OK for now. I hope you can handle all this wisdom—or at least the instinct that prompted it. All I meant to say, when I started, was that I wouldn’t want you to be painfully surprised if The Rum Diary turns out to be one of the great weird-narratives of our time—the first of a trilogy, including “Bullfight” and “Burial at Sea.” Yours for the gilding of all our lilies …
HST
TO DAVE FOGEL:
Dave Fogel had invited Thompson to speak at a gun control symposium in Maryland.
May 19, 1969
Woody Creek, CO
Dave …
Thank christ I won’t be able to make your conference in Maryland …although frankly I’d like to do it, and in fact I’ll try to at least stop in if I’m anywhere nearby. You might, in the meantime, try to interest that guy I mention in my last jangled letter from Washington—Carl Perian, chief investigator for the Senate JuvDelinq. Subcommittee (c/o Tom Dodd).

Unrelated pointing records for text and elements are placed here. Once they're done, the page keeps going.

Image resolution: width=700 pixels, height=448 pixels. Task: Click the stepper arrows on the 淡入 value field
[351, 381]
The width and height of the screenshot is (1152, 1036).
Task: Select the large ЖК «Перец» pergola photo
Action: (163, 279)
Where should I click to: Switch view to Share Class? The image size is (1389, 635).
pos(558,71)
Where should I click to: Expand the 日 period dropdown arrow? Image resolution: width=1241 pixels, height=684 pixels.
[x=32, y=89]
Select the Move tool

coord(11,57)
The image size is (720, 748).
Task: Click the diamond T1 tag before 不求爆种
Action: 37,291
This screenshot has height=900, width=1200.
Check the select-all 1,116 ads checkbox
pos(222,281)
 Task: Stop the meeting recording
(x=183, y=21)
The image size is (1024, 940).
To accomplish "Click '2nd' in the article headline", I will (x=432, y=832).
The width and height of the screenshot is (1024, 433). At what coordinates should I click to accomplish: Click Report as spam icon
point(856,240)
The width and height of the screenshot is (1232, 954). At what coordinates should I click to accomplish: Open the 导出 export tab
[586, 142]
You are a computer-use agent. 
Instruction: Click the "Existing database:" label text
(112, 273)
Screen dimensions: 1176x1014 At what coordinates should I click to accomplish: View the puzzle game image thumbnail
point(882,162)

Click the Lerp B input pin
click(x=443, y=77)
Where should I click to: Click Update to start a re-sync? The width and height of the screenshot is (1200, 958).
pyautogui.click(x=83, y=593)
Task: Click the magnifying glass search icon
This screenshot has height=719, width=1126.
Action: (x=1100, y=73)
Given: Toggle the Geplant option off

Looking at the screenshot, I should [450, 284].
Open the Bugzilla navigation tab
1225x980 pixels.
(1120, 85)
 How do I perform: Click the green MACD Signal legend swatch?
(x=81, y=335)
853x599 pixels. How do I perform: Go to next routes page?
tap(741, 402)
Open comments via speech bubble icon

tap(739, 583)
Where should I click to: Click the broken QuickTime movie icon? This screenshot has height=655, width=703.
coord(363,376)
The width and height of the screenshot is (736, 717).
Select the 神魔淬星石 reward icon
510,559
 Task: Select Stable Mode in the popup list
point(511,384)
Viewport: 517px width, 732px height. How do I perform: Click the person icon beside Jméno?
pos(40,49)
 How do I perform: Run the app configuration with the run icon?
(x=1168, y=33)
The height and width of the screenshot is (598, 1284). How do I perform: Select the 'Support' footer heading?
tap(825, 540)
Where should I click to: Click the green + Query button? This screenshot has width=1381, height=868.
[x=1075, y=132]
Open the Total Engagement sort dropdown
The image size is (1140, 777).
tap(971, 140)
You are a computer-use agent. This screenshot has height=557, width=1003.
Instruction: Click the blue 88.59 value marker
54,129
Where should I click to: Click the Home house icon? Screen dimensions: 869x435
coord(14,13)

He’s a weird bugger—arrogant and narrow-minded in the classic Liberal tradition—but he could probably do you some good in terms of future publicity. Personally, I have to wonder about anybody who can get money from the current administration—particularly for anything except bombs and guns. How did you manage it? The whole notion of “good works” strikes me, for now, as a waste of energy. I am gearing down, mentally, physically and all other ways, for a very serious gig—maybe terminal.